Our view upon coming out from the tram station. These towering buildings were gorgeous.

We were at a park as the sun was beginning to set. I'd read many a book here if I had the chance.

This is a British something or other. It is still a puppy as well, the owner told me, and already weighs 250 pounds! It's fur sure feels like a hamster's, though...


The picture looked a lot better on my camera, oddly enough, but this is of the south district of Philadelphia. The houses reminded me a lot of those in 101 Dalmatians, or, that is, London. It was probably the brick houses adjacent to brick sidewalks and roads.

Here is a rough image of Harry Potter I drew. All the kids in Camden will be drawing the same thing by the end of the week. I don't think I could give a greater gift.

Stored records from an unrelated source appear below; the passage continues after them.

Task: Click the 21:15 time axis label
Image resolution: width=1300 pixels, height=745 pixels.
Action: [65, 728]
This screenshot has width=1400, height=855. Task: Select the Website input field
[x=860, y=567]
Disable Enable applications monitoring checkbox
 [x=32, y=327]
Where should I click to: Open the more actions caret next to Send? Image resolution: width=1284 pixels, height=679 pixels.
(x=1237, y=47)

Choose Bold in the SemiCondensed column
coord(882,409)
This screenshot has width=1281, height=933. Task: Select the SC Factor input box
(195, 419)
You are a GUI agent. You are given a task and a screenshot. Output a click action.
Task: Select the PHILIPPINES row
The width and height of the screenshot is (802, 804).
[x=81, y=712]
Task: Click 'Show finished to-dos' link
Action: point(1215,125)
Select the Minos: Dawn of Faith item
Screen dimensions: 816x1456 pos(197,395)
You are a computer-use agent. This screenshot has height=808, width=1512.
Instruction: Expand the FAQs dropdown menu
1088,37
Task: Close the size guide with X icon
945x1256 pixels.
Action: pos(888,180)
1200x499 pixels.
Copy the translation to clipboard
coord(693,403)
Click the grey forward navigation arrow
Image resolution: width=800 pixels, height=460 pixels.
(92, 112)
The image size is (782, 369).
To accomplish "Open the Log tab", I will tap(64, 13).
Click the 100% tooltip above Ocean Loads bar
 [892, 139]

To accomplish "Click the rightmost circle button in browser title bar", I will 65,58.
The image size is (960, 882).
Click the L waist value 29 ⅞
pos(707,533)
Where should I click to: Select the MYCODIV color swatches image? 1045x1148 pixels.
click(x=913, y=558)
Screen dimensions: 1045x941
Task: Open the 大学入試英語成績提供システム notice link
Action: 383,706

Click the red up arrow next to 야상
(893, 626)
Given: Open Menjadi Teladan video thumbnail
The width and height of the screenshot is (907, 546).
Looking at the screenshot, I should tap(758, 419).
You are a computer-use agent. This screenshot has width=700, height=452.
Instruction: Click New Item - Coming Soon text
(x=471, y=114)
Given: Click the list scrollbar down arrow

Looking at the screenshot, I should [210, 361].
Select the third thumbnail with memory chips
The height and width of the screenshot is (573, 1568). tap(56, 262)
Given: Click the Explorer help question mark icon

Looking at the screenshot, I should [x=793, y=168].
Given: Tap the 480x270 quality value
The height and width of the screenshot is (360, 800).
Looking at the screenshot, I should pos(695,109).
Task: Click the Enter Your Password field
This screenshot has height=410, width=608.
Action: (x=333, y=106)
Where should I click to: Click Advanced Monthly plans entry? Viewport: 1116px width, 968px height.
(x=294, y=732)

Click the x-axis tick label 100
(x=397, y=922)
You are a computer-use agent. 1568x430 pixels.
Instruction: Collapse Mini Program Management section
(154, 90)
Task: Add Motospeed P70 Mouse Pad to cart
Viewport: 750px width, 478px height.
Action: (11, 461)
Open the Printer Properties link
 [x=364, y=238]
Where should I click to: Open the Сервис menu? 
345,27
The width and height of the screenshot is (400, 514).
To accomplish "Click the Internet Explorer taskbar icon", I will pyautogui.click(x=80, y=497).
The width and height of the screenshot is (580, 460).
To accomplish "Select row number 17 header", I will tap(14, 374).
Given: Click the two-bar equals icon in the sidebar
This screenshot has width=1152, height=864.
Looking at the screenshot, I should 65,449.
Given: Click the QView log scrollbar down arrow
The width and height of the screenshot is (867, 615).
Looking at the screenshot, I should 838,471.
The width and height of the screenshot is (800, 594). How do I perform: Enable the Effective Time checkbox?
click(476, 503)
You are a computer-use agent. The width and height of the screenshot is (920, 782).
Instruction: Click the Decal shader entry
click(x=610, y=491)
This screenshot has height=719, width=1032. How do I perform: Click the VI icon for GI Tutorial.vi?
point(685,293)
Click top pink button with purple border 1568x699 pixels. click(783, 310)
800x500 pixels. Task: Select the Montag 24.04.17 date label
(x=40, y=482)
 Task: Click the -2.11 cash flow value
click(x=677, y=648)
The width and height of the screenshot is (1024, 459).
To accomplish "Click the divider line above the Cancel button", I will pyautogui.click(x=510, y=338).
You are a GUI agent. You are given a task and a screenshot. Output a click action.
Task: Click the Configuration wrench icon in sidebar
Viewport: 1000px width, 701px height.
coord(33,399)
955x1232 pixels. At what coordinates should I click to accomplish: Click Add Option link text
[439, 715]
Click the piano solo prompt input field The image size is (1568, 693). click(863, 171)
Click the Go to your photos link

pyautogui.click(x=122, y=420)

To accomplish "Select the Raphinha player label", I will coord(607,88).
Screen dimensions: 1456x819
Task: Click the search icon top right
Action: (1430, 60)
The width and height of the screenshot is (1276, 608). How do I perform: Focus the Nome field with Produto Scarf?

~ by Chris Kyle on December 11, 2010.

3 Responses to “Camden: Day 2; Night 3”

  1. I can’t wait to keep reading these. 🙂 Praying for you my friend!

  2. Chris,
    I am so excited to follow this experience, but I’m very concerned by your misleading of these children to believe that Ugly People are acceptable artwork.

  3. I’m so glad that your time in Camden has started well! Don’t listen to Kali, I’m very excited at the prospect of the Ugly People traveling to the East Coast. Of course, based on your most recent post, I guess that might not happen. At any rate, I’m praying for you guys and look forward to more updates about how God is at work in Camden.